Kitab Undang-Undang Hukum Pidana (KUHP) di Indonesia akan segera mengalami perubahan besar. Baru-baru ini, Kepala Kantor Staf Kepresidenan Moeldoko mengatakan bahwa RKUHP penting untuk menegakkan kedaulatan Indonesia dan harus disahkan pada September 2019, tepat sebelum legislatif masuk ke masa reses untuk digantikan oleh anggota yang baru terpilih. Jika ini terjadi, itu akan menjadi bencana bagi sektor peradilan, hak-hak dasar, dan kebebasan warga negara Indonesia.
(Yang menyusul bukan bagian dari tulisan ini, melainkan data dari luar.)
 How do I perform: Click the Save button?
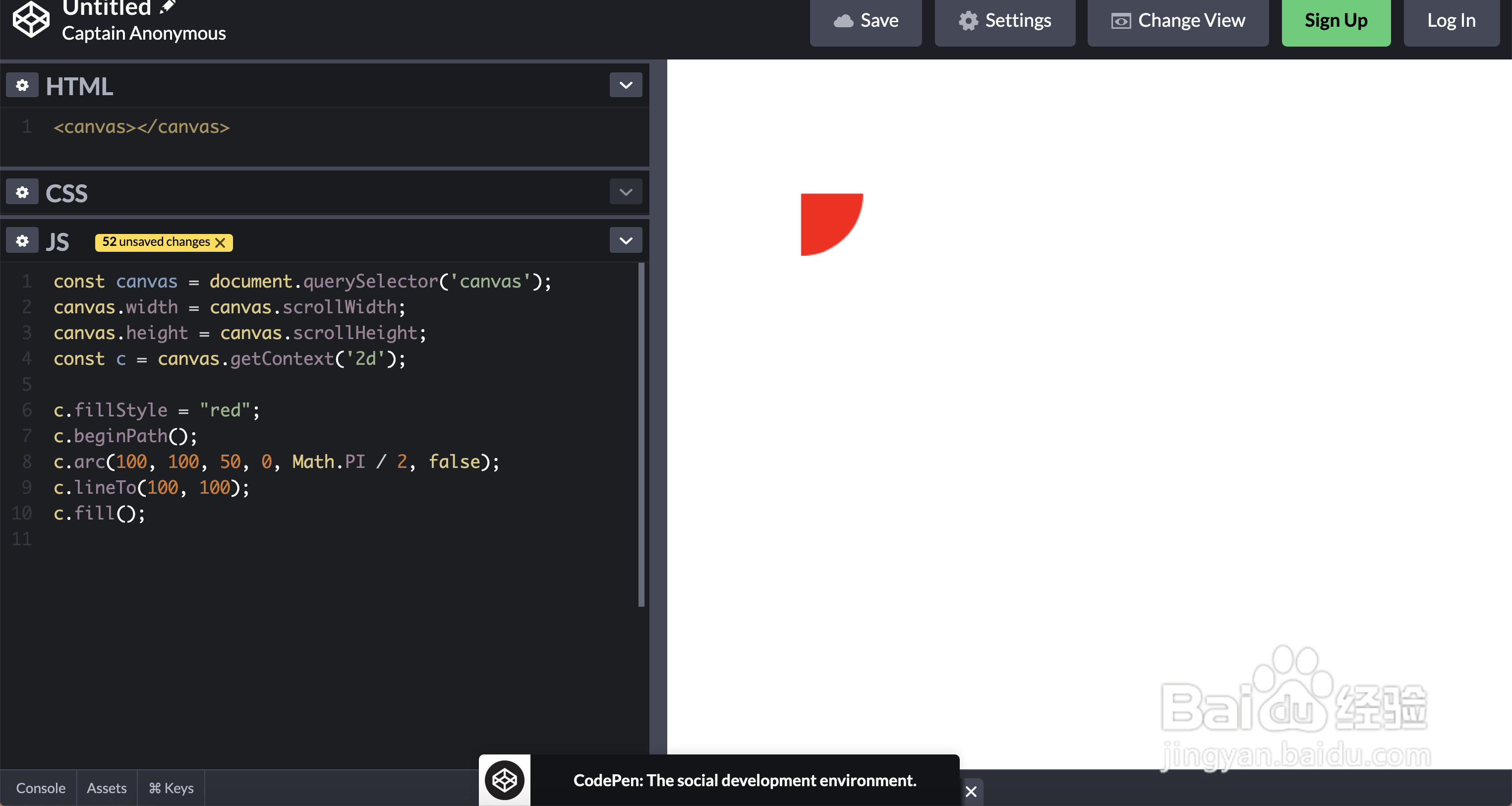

Oleh: Anugerah Rizki Akbari (Indonesia at Melbourne)*
Lapan6online.com : Kitab Undang-Undang Hukum Pidana (KUHP) di Indonesia akan segera mengalami perubahan besar. Mengklaim didorong oleh keinginan untuk meninggalkan warisan kolonial KUHP saat ini, pemerintah dan legislatif telah berkolaborasi dalam pengembangan rancangan KUHP (RKUHP) baru sejak 2015.
Tapi RKUHP ini jauh dari memuaskan. Terlepas dari klaim bahwa itu sudah pada tahap akhir diskusi, dan akan disahkan akhir bulan ini, RKUHP tersebut penuh dengan kekurangan dan berisi banyak ketentuan yang mengancam hak asasi manusia.
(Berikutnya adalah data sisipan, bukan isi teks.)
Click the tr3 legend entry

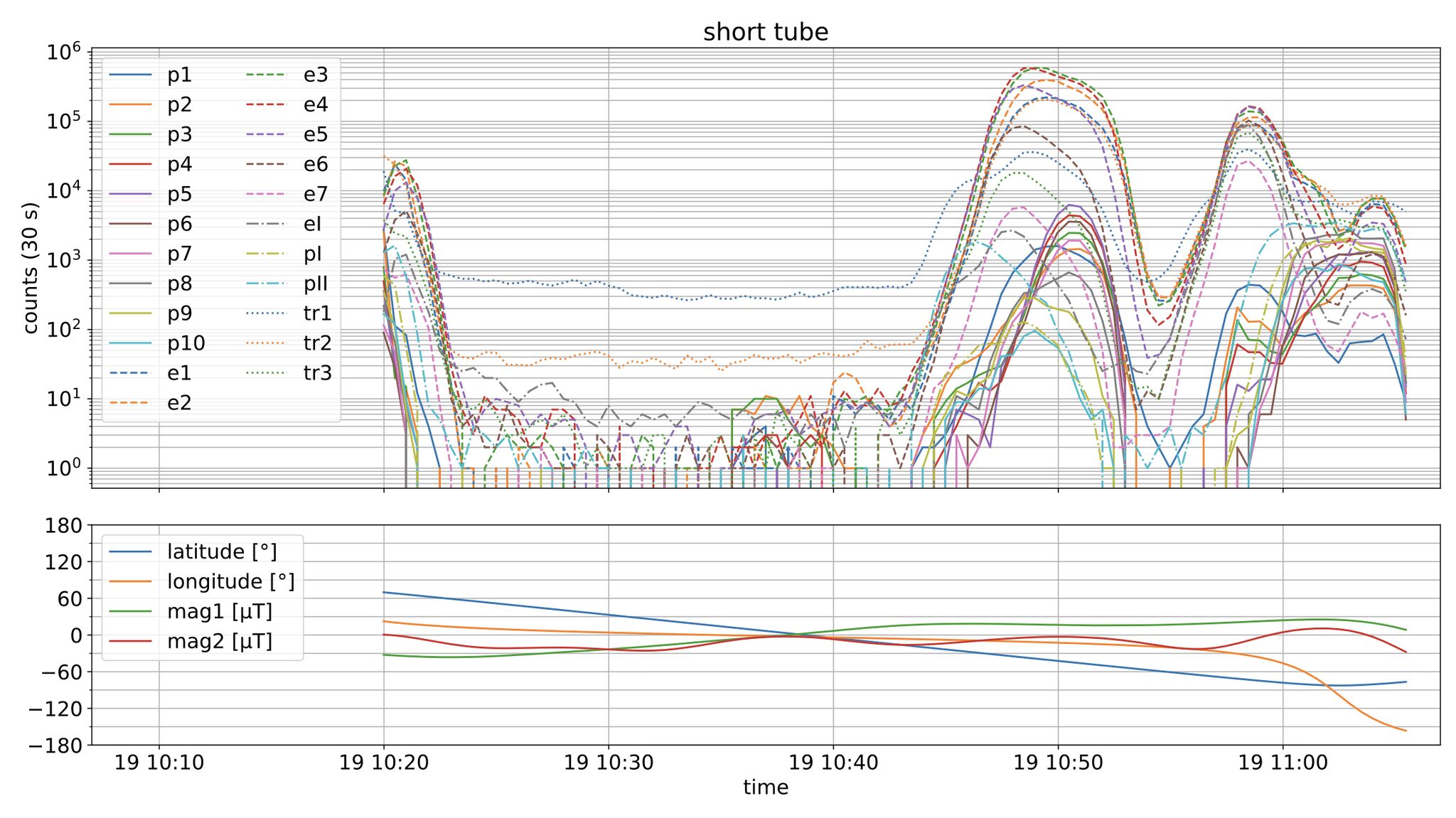[x=317, y=373]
Contohnya, “semangat dekolonialisasi” di RKUHP ini adalah mitos. Ada beberapa terobosan penting yang akan membentuk apa yang disebut “hukum pidana nasionalis”. Meskipun ada transformasi besar di ranah hukuman alternatif, sebagian besar rancangan serupa dengan KUHP saat ini.
Lebih lanjut, prinsip-prinsip hukum pidana baru yang diberlakukan dalam RKUHP ini meniru ketentuan yang serupa dari Belanda―negara yang bertanggung jawab memperkenalkan apa yang disebut nilai-nilai kolonial. Sebagai contoh, Pasal 15 RKUHP mengatur pelanggaran bagi orang yang mengumpulkan informasi atau meletakkan dasar untuk melakukan kejahatan, dengan pelaku menghadapi hukuman setengah dari pelanggaran yang relevan. Ini adalah fitur baru dalam hukum pidana Indonesia, tetapi ketentuan tersebut telah lama hadir dalam KUHP Belanda.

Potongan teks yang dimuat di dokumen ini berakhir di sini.